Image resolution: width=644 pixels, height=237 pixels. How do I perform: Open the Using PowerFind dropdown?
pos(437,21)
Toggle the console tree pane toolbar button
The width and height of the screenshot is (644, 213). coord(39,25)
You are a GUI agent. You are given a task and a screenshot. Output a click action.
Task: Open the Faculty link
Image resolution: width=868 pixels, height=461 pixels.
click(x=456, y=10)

==

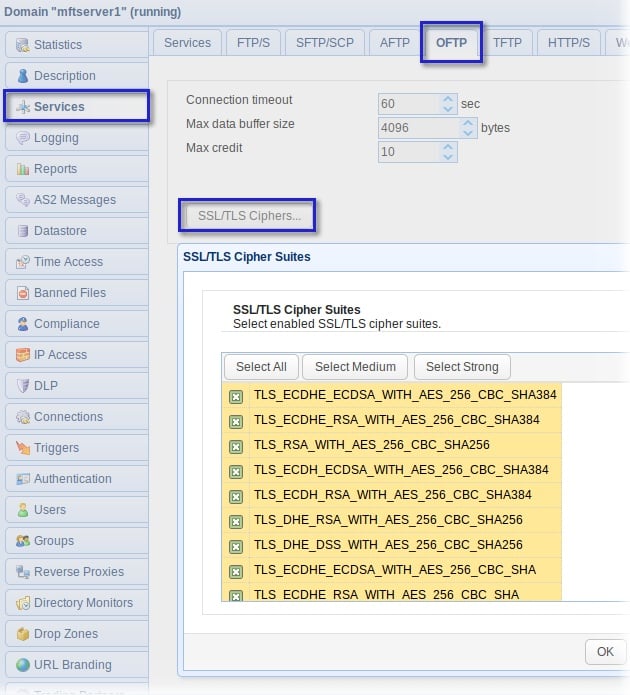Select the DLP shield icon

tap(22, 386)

Task to carry out =
When you reach the line holding "Image resolution: width=644" in the records above, begin reproducing exactly, stop after the line holding "You are a GUI", and output nothing else.

Solved problem =
Image resolution: width=644 pixels, height=237 pixels. How do I perform: Open the Using PowerFind dropdown?
pos(437,21)
Toggle the console tree pane toolbar button
The width and height of the screenshot is (644, 213). coord(39,25)
You are a GUI agent. You are given a task and a screenshot. Output a click action.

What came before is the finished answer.